Chapter 14 Interactive key cases

Chapter 14 Interactive key cases

A verse posted on a noticeboard at a golf club appeared to condemn one of the members for telling the police about illegal betting machines at the club.

In determining whether a publication had a defamatory meaning, ‘right-thinking people’ would be presumed to condone rather than condemn informing police of illegal activity.

A computer-generated photo appeared to portray television stars in a pornographic scenario, but the text of the attached article contradicted any defamatory implication.

In determining the effect of a publication, it must be assumed that the reasonable reader will read it in context. Here, taking the picture and article as a whole, there was no defamatory meaning.

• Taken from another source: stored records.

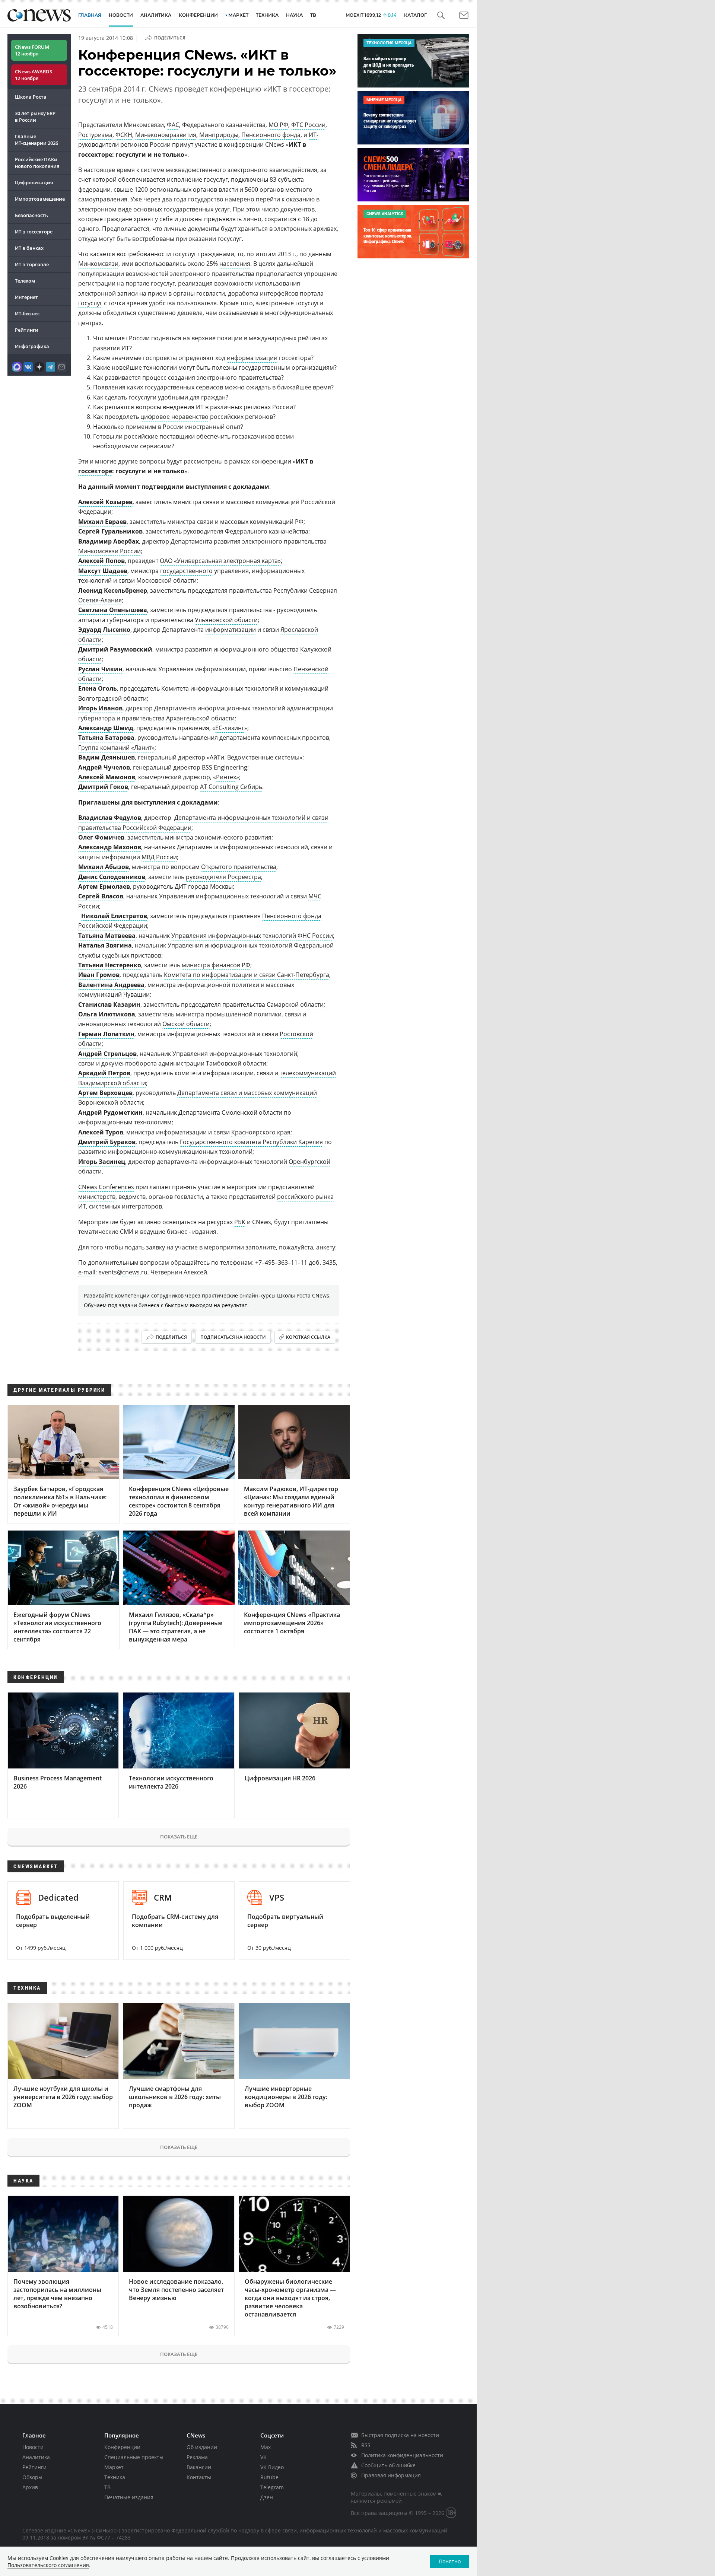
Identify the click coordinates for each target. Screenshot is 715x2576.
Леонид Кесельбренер (112, 590)
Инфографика (32, 346)
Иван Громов (99, 975)
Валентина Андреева (111, 985)
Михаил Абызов (103, 867)
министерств (96, 1197)
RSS (366, 2445)
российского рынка (305, 1197)
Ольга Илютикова (106, 1014)
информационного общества (256, 649)
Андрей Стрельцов (107, 1054)
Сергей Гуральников (110, 531)
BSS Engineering (224, 767)
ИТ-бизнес (27, 313)
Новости (33, 2447)
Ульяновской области (226, 620)
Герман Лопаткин (106, 1034)
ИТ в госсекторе (34, 231)
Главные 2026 (36, 139)
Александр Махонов (109, 847)
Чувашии (136, 994)
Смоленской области (252, 1112)
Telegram (272, 2487)
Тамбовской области (236, 1063)
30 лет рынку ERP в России (35, 116)
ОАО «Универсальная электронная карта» (220, 561)
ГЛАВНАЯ (89, 15)
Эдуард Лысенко (104, 629)
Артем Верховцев (105, 1093)
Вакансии (199, 2467)
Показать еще (178, 1836)
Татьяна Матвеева (107, 936)
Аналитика (155, 15)
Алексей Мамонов (106, 777)
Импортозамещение (40, 198)
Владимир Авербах (108, 541)
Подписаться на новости (233, 1337)
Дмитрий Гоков (103, 787)
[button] (441, 15)
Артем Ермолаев (104, 886)
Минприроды (218, 135)
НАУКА (294, 15)
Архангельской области (200, 718)
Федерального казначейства (266, 531)
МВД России (159, 857)
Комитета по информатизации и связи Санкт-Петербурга (246, 975)
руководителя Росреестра (223, 877)
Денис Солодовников (111, 877)
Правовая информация (391, 2475)
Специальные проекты (133, 2457)
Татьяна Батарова (106, 737)
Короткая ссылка (308, 1337)
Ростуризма (95, 135)
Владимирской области (112, 1083)
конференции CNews (254, 144)
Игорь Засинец (101, 1162)
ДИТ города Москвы (204, 886)
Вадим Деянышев (106, 757)
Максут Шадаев (102, 571)
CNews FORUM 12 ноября (32, 50)
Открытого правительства (238, 867)
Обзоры (32, 2477)
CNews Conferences (106, 1187)
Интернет (26, 297)
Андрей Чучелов (104, 767)
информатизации (252, 358)
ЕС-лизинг (229, 728)
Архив (30, 2487)
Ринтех (226, 777)
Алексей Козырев (105, 502)
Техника (114, 2477)
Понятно (450, 2561)
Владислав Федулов (109, 817)
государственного (186, 571)
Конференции (122, 2447)
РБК (239, 1222)
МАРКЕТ (238, 15)
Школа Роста (31, 96)
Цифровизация (34, 182)
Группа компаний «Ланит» (116, 747)
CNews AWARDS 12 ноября (33, 75)
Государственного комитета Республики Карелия (251, 1142)
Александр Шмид (105, 728)
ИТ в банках (29, 248)
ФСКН (123, 135)
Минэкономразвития (165, 135)
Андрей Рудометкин (110, 1112)
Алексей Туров (100, 1132)
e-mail (86, 1272)
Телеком (25, 280)
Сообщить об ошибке (388, 2465)
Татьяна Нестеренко (109, 965)
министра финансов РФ (216, 965)
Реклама (197, 2457)
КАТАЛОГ (415, 15)
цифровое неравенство (174, 417)
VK (263, 2457)
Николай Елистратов (114, 916)
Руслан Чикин (100, 669)
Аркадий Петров (104, 1073)
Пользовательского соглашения (48, 2565)
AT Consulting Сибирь (231, 787)
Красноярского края (260, 1132)
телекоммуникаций (308, 1073)
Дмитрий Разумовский (115, 649)
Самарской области (295, 1004)
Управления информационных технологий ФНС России (252, 936)
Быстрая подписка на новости (400, 2435)
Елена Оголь (97, 688)
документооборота (129, 1063)
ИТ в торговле (32, 264)
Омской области (186, 1024)
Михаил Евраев (102, 522)
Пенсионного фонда (271, 135)
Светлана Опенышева (112, 610)
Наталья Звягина (105, 945)
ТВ (313, 15)
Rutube (269, 2477)
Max (265, 2447)
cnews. (131, 1272)
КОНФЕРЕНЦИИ (198, 15)
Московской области (166, 580)
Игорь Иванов (100, 708)
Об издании (202, 2447)
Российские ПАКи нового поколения (37, 162)
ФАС (173, 125)
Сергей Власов (100, 896)
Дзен (266, 2497)
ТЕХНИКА (267, 15)
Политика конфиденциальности (402, 2455)
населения (234, 263)
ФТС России (308, 125)
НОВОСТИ (121, 15)
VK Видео (272, 2467)
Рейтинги (26, 330)
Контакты (199, 2477)
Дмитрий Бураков (107, 1142)
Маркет (114, 2467)
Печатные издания (128, 2497)
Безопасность (31, 215)
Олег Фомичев (101, 837)
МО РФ (278, 125)
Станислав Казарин (109, 1004)
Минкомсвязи (98, 263)
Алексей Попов (101, 561)
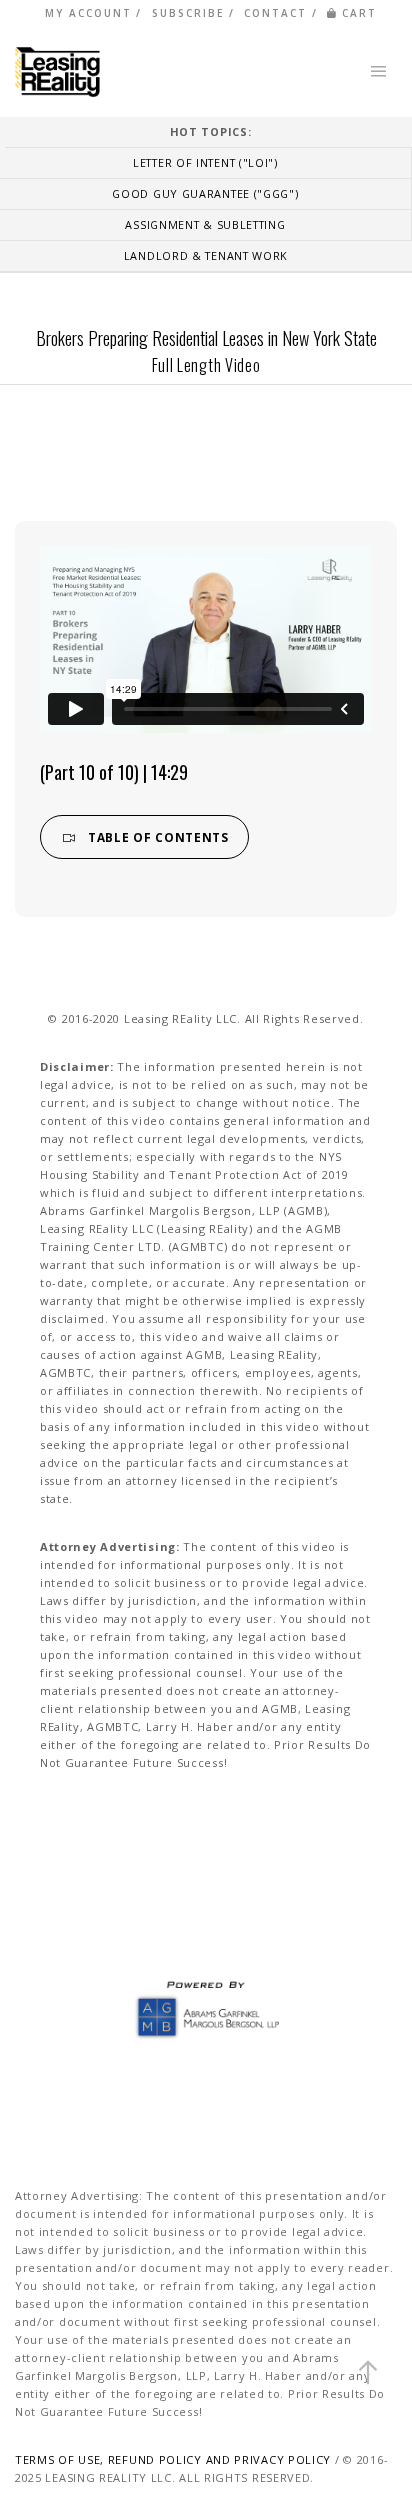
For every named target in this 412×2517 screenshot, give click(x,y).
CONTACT (275, 13)
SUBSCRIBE (188, 13)
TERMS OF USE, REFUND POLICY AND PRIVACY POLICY (173, 2459)
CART (359, 13)
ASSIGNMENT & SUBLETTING (205, 224)
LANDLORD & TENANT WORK (206, 255)
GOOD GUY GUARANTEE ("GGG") (205, 193)
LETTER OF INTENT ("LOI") (205, 162)
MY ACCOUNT (88, 13)
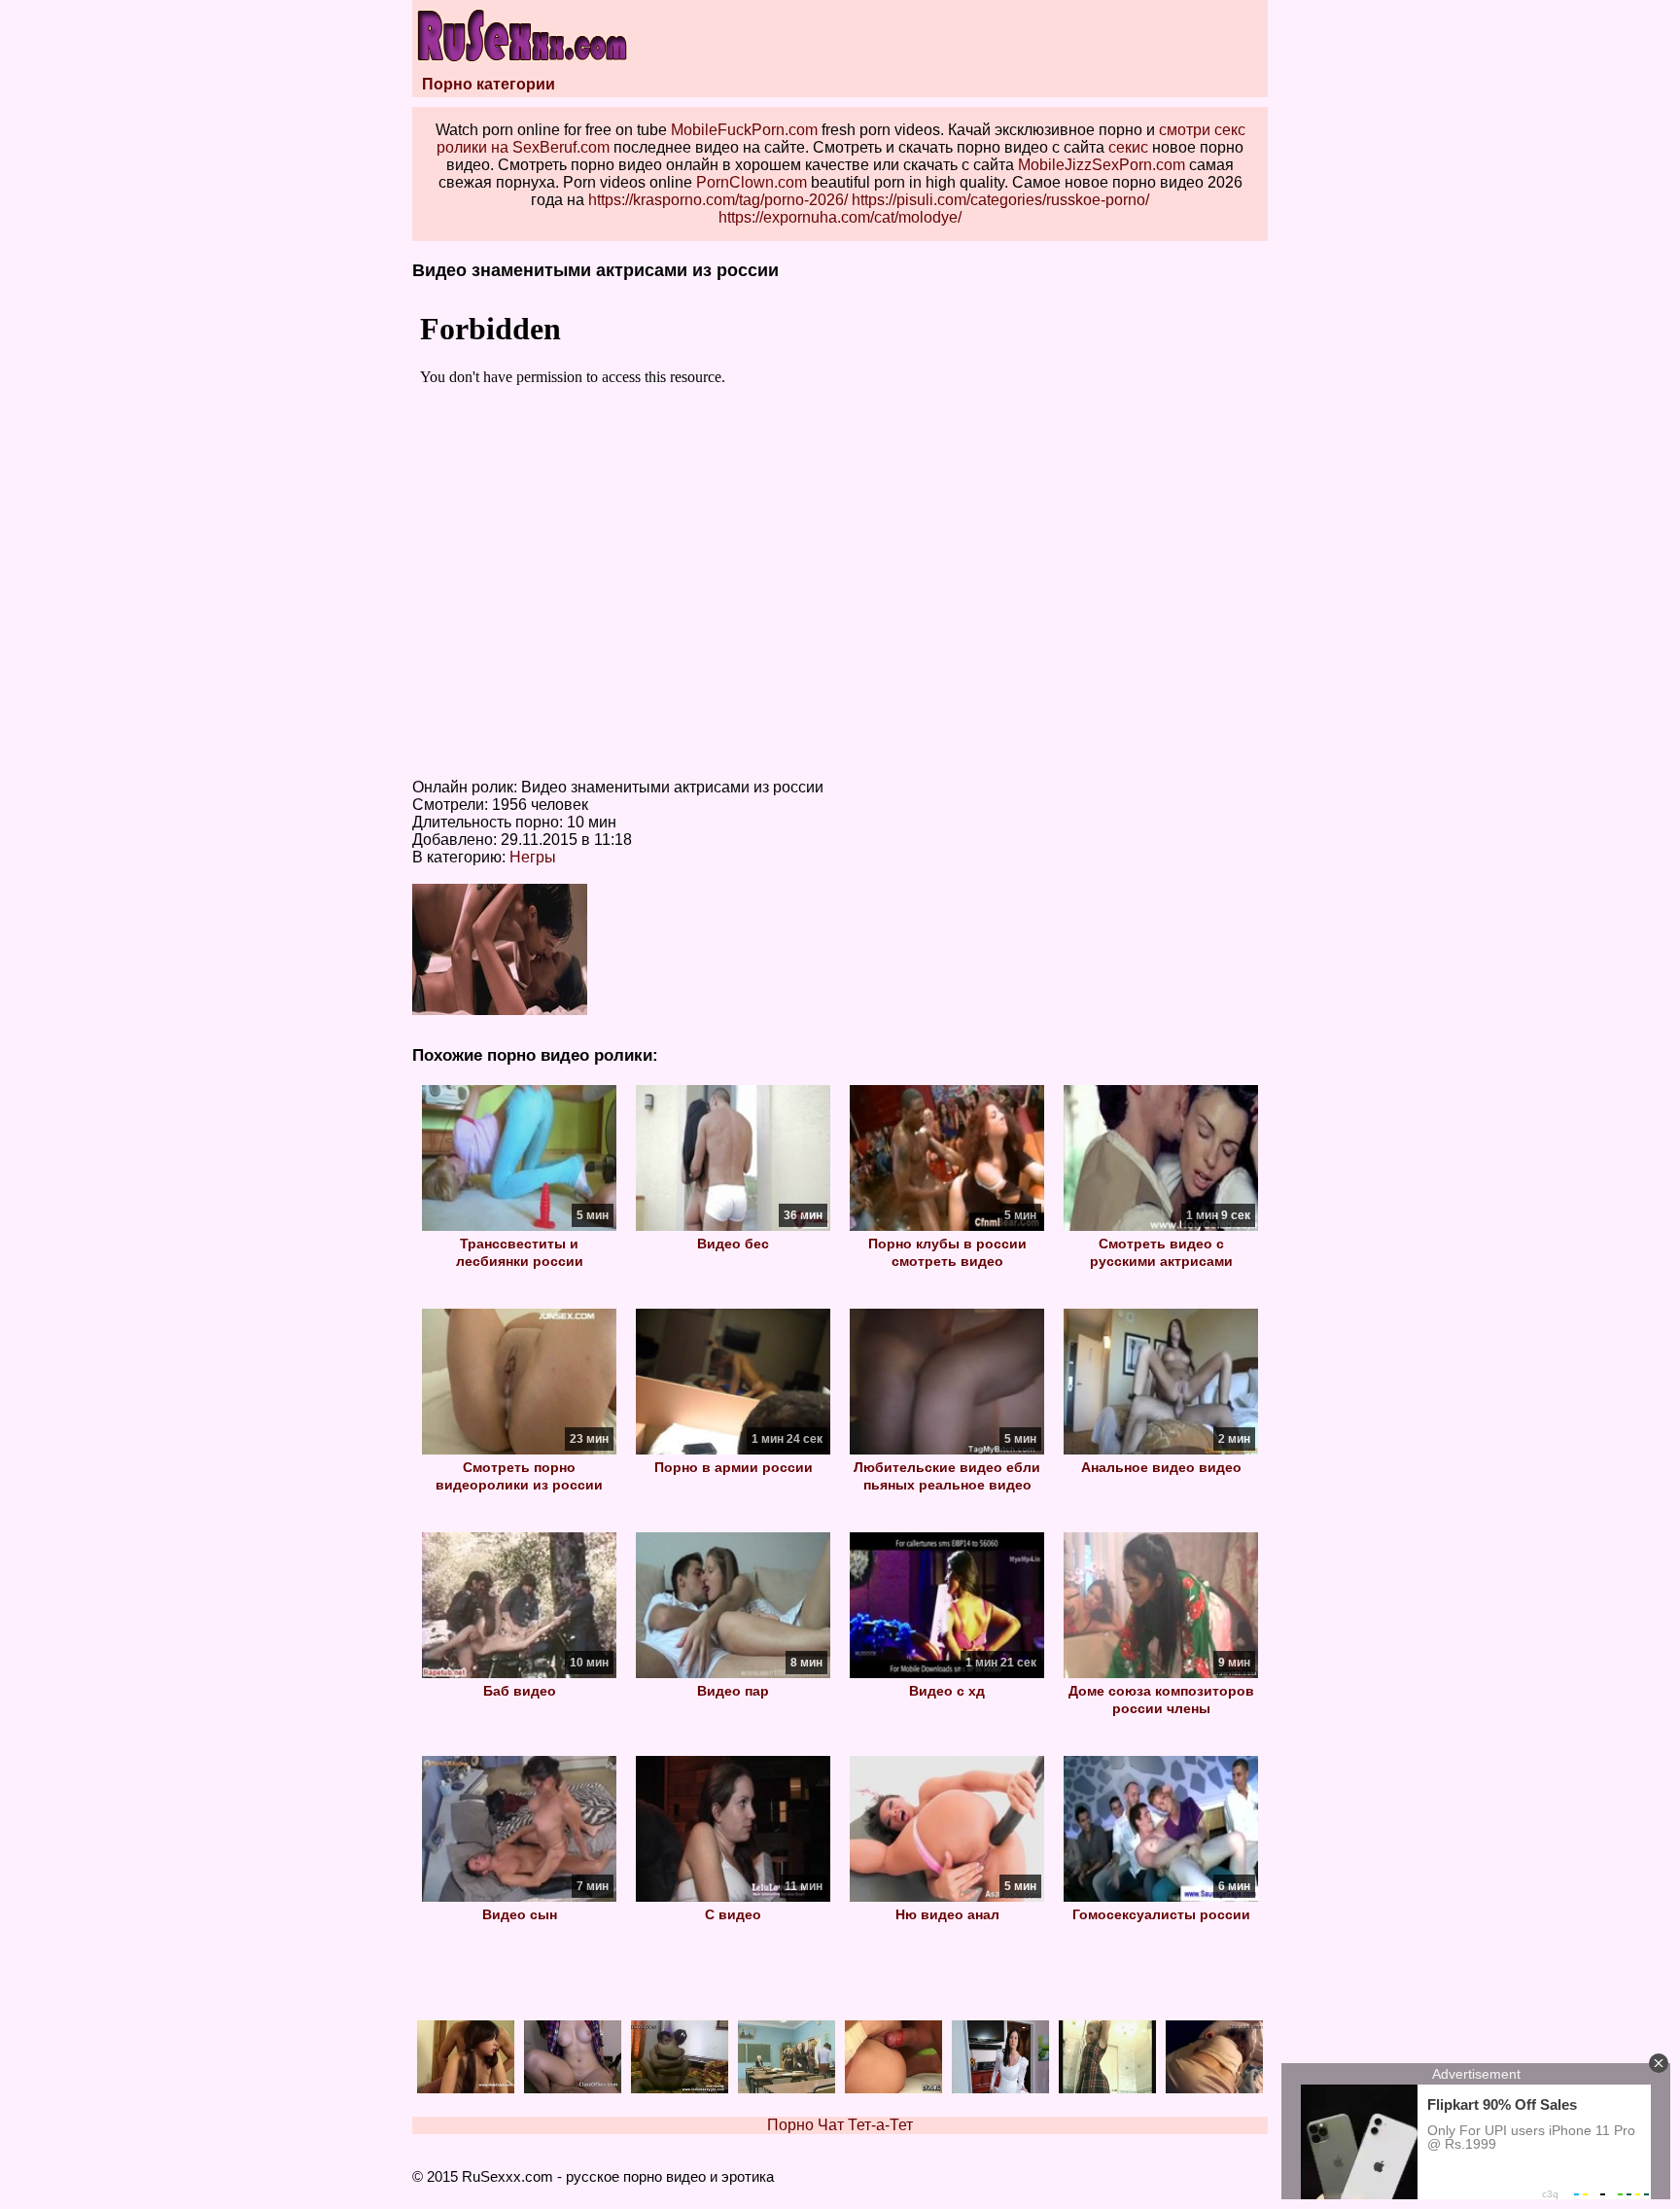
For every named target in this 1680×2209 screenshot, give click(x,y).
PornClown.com (751, 182)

The defendant reported that a Metropolitan Police detective was under investigation for allegedly taking bribes from Russian exiles in return for information about extradition proceedings. The Reynolds defence was accepted at first instance, but failed in the Court of Appeal, due to concerns about the defendant’s efforts at verification.

The Supreme Court unanimously upheld the use of the defence. The clearest statement of the ratio can be read in the speech of Lord Mance, who confirmed the importance of the careful balancing exercise between protection of reputation and freedom of expression undertaken in such cases. The courts have a role in supporting responsible journalism.

The defendant was an ISP and the case concerned the application of the defence of innocent dissemination in the Defamation Act

An ISP is not a publisher and so is entitled to use the s 1 defence. Here, however, in the two weeks since notification of the defamatory nature of the posting, the defendant had not removed it. Therefore reasonable care had not been demonstrated and the s 1 defence was lost.

A fictitious newspaper article was defamatory of a churchwarden called Artemus Jones; a barrister of the same name sued in defamation.

It was possible that a jury could conclude that reasonable people would think that the article referred to the plaintiff. On this relatively strict test, the plaintiff successfully established that the article was defamatory of him.

The defendant published an article claiming that the claimant’s company was on a list of those suspected of making financial contributions to terrorism.

The ‘Reynolds defence’ was described as that of ‘responsible journalism’. The House of Lords was of the opinion that the defence should be applied more generously. Despite the allegation that the defendant had neglected to check carefully the background of the story, the defence was applied.

Following a successful defamation claim after a story that he was an enthusiast for fad diets, a jury awarded Elton John damages of £350,000.

On appeal this was reduced to £75,000. The Court of Appeal held that judges should give strong guidance to juries about the appropriate level of damages, and that parallels with personal injuries damages would be appropriate.

An article was defamatory of the ‘Young Russian’ political party which had 24 members in Britain. The plaintiff claimed that it referred to him.

In the case of ‘group definition’ an individual within that group can only bring a successful defamation action if something in the publication referring to him or the group is so small that reference to each member can be assumed.

Allegations of domestic abuse were made against the claimant in newspaper articles reporting on matrimonial and criminal proceedings.

The Supreme Court upheld a stringent interpretation of the s 1 (2013 Act) ‘hurdle’ of serious harm which must be proved by the claimant. The true impact of the words must be established, rather than a mere inference.

A news report of a Camberwell bigamist was the subject of a defamation action by an innocent man of the same name, also living in Camberwell.

The lack of detail distinguishing the plaintiff from the true subject of the story meant that the defendant was liable in defamation. The Defamation Act 1996, s 2 can now provide the defence of offer of amends in such situations.

The former Prime Minister of Ireland sued in respect of a newspaper report that he had lied to Parliament. He was successful but was only awarded one penny in damages.

The case is important because it sets out the legal principles of qualified privilege as applied to publications in the public interest. Here, his failure to print the claimant’s version of the story meant that the defendant lost the ‘Reynolds defence’. See now the Defamation Act 2013, s 4.

A husband accidentally opened and read a letter which had been addressed to his wife, and which was defamatory of her.

On the facts, it was foreseeable that it might be read by the subject’s husband and so was treated as having been published to a third party.

An amateur golfer was portrayed in a photograph in a way which implied that he was advertising chocolate.

When the additional facts were pleaded of the golfer’s amateur status in order to explain defamatory meaning, the ordinary reader would assume that he had compromised his position. This is an example of a true or legal innuendo.

The defendant was the director of a company who told both fellow directors and the plaintiff’s wife about allegations of the plaintiff’s bad behaviour.

The defence of common law qualified privilege requires a reciprocal relationship and in this case the defence was lost because there was held to be no ‘duty’ to pass the information to the plaintiff’s wife.